Veja detalhes sobre o funcionamento do PIX aqui, aqui e aqui.
Tenha em mente que o PIX ainda não é a CBDC brasileira. É apenas um sistema de pagamentos. Porém, o BACEN possui acesso a todas as transações feitas através do PIX e, portanto, o PIX pode ser considerado o embrião da CBDC brasileira (ver aqui e aqui) e já é uma invasão a privacidade dos brasileiros. E o FedNow deve seguir o mesmo caminho.
Além disso, os EUA lançaram neste mês um programa piloto de 12 semanas com diversos bancos comerciais para testar a viabilidade de uma CBDC no país.
O programa usará tokens digitais que representam depósitos bancários. As instituições envolvidas no programa farão transações simuladas para testar o sistema. Segundo a Reuters, “o [programa] piloto testará como os bancos que usam tokens digitais de dólar em um banco de dados comum podem ajudar a acelerar os pagamentos”.
Os bancos envolvidos no programa piloto incluem BNY Mellon, Citi, HSBC, Mastercard, PNC Bank, TD Bank, Truist, US Bank e Wells Fargo. O provedor global de serviços de mensagens financeiras SWIFT também está participando para “apoiar a interoperabilidade em todo o ecossistema financeiro internacional”.
Este vídeo traz detalhes sobre o este programa piloto e como a CBDC americana funcionaria.
E o FMI está a pensar em uma maneira de conectar as diversas CBDC’s em um único sistema. Ou seja, um PIX/FedNow das CBDC’s ao redor do globo. “As coisas podem mudar à medida que o dinheiro se torna tokenizado; ou seja, acessível a qualquer pessoa com a chave privada correta e transferível para qualquer pessoa com acesso à mesma rede”, afirma o FMI. “Exemplos de dinheiro tokenizado incluem as chamadas stablecoins, como USD Coin e moeda digital do banco central (CBDC).”
Stablecoins são moedas digitais lastreadas por moedas fiduciárias, como o dólar tether – USDT (que, na teoria, deveria ser lastreada pelo dólar americano a uma paridade de 1/1; porém, no ano passado foi verificado que as reservas do USDT são bastante questionáveis) . Stablecoins também podem ter outros tipos de lastro, como ouro, petróleo, índices de ações, etc. Para saber mais sobre as stablecoins, clique aqui.

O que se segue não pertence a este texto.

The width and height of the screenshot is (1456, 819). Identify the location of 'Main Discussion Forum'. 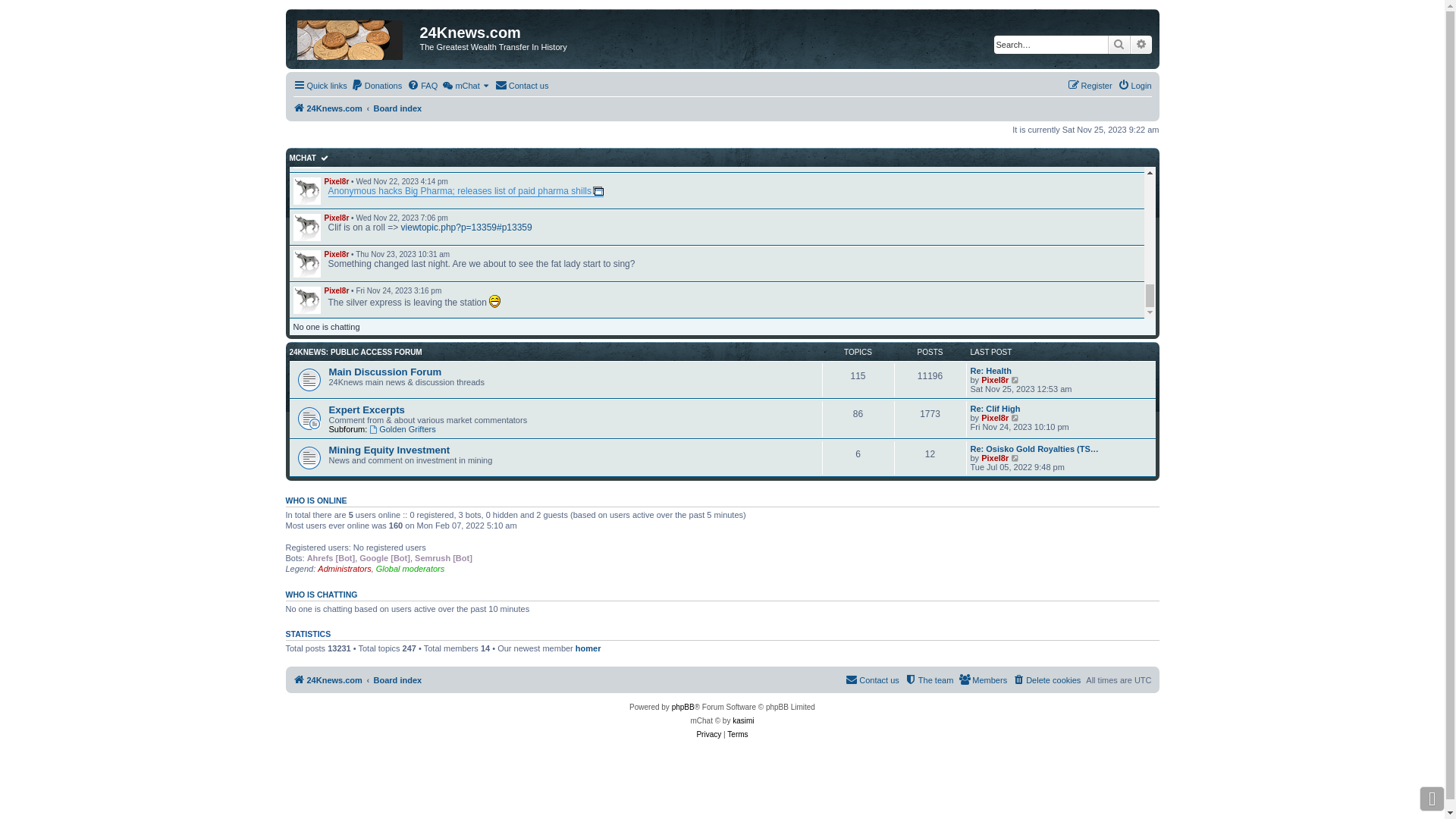
(385, 372).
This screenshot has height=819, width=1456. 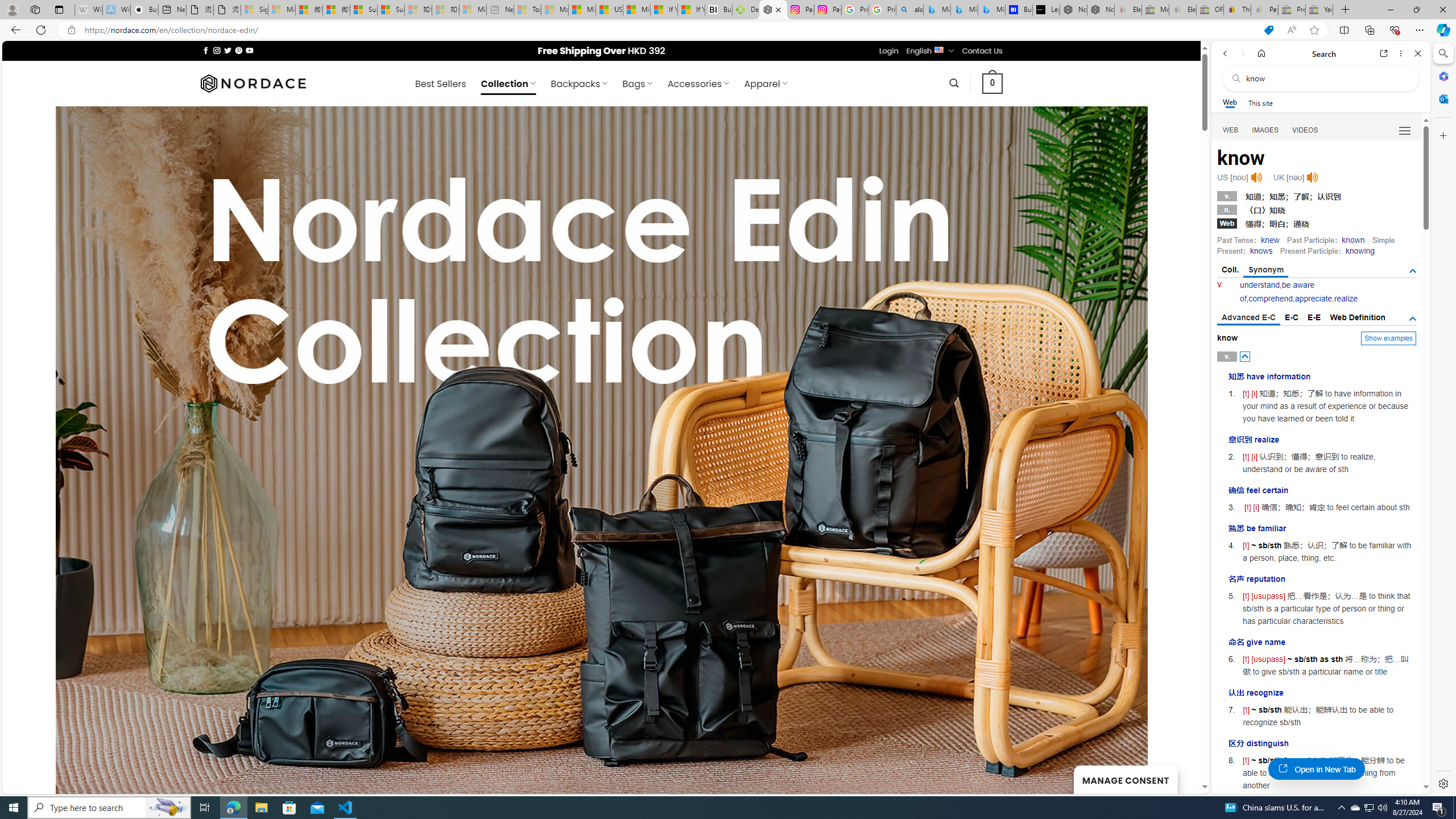 I want to click on '  0  ', so click(x=992, y=82).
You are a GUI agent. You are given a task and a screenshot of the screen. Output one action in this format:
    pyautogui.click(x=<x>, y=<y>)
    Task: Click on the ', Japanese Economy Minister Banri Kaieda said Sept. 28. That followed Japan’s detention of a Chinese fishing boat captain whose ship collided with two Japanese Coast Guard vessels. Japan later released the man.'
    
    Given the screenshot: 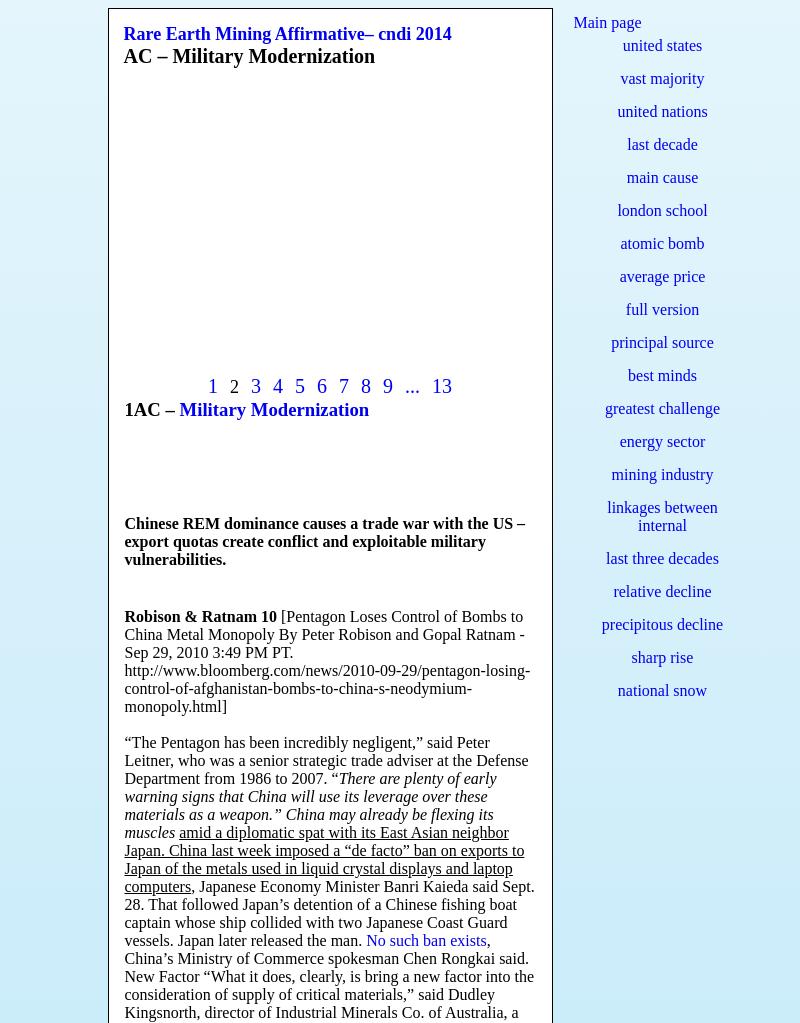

A experiência com o PIX no Brasil mostra que o FedNow nos EUA, uma vez implementado, deverá ser amplamente adotado pela sua conveniência e segurança, o que é positivo do ponto de vista puramente tecnológico e para a dinâmica da economia. Porém, o BACEN possui acesso a todas as transações feitas pelos brasileiros através do PIX (o mesmo deve a acontecer com o Fed nos EUA) e esta situação só pioraria uma vez que uma CBDC fosse implementada. Através de uma CBDC, o banco central terá mais facilidade de realizar políticas monetárias expansionistas, que geram má alocação de recursos e ciclos económicos (além de possuir um controlo maior sobre as finanças dos indivíduos).